Because of their bungling, these ministers are part of a coterie of politicians who, when they take a position on anything, Zimbabweans automatically take the opposite one and know they are right! In any case, the people always know where they are with these ministers because they have always let the nation down.

Admittedly, as alluded to earlier, there has been widespread corruption, management ineptitude and inefficiency which have worsened the crises in most of these local authorities. And this we do not condone, which is why we have, time without number, called upon government to deal decisively with corruption in other areas of public life which have remained largely opaque and unfriendly to scrutiny.

But whatever his motivations, we are at a loss as to what really prompted this decision by Minister Chombo. We ask again as we did in our editorial of July 8 2004: Did government, which for political considerations, is wary of upward price movements, ever consider the requirements of the respective local authorities for them to be able to restore their fast collapsing service delivery postponing the inevitable? Would these budgets not have to be revised upwards before anybody could say election after the Parliamentary poll in March? Shouldn’t the Ministry of Local Government have looked at each case on its own merit? Will Zimbabwe ever have Cabinet ministers who have ideas above scheming for political survival? Lastly but not least, when is government going to learn that the one-size-fits-all approach does not work?

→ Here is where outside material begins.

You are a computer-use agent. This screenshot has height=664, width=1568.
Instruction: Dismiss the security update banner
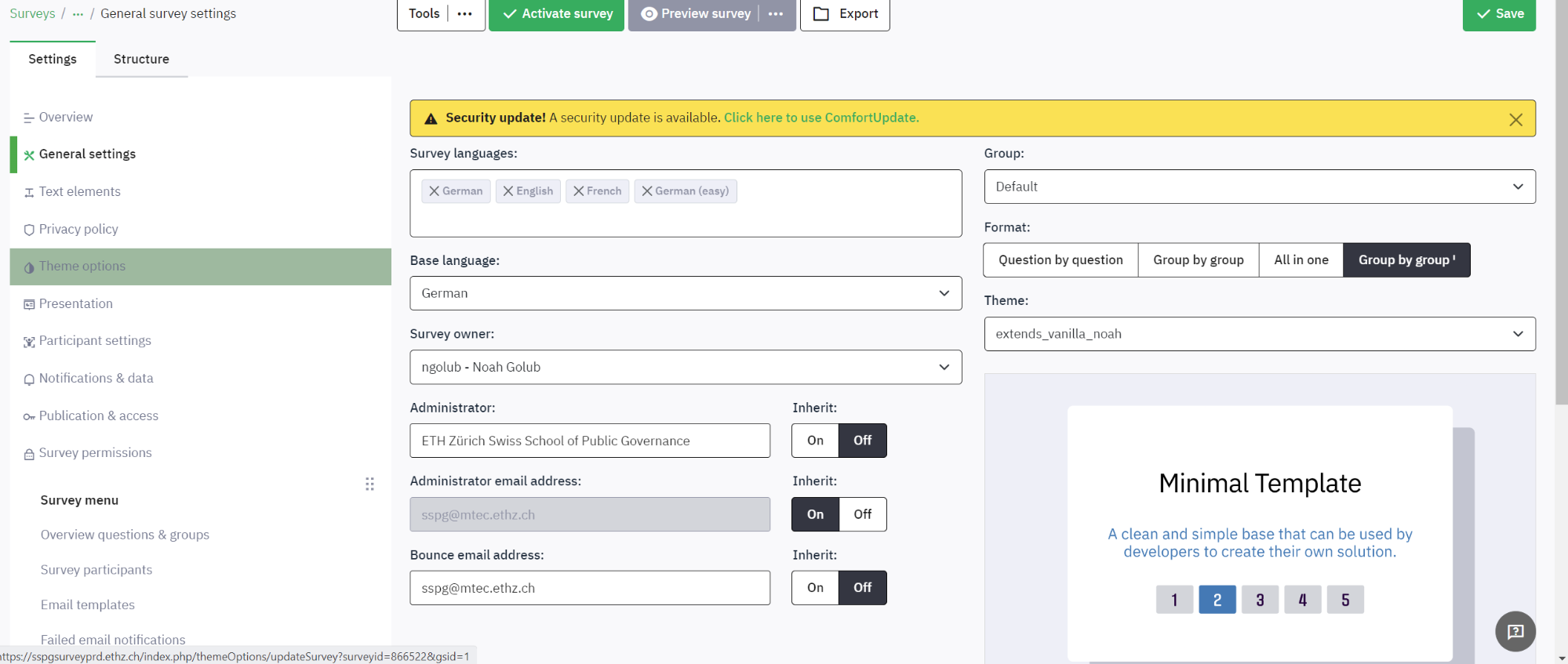point(1515,119)
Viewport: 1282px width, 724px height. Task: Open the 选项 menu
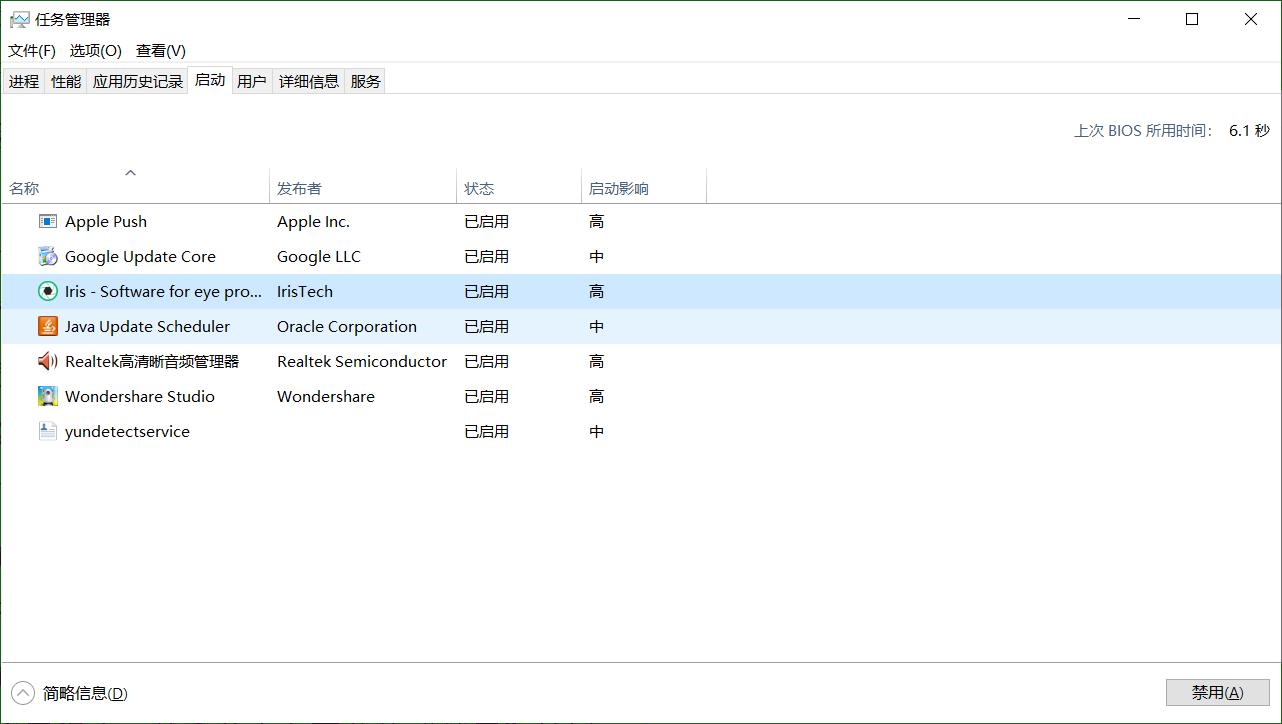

We ask these questions because they are pertinent. While it might seem politically convenient now as it could capture the all-elusive urban voter into the jam-jar for ZANU PF, the move to revise downwards the proposed rate increases is as sure as hell, an unrealistic and wrong-headed stance which shows that government did not learn anything from the fuel-pricing debacle a few years ago.

Somewhere down the line, the government will have to bite the bullet and allow local authorities to charge economic rates whose cumulative shock the people might not be able to absorb due to their magnitude! And that, we dare say, could be sooner rather than later. In fact government could learn a lot from the Reserve Bank of Zimbabwe’s pragmatic approach which has seen the central bank setting up the Parastatal and Local Authorities Reorientation Programme which also covers municipalities and will eventually see them being weaned from the life support system provided by the fiscus in the not-too-distant future.

Given the foregoing, we are left wondering whether the government would not see the justice of it all when we say that some narrow-minded and obstinate government ministers have been so hackneyed in populist politics and so lost to all sense of pragmatism — which in essence has become the hallmark of Zimbabwean politics? How sad!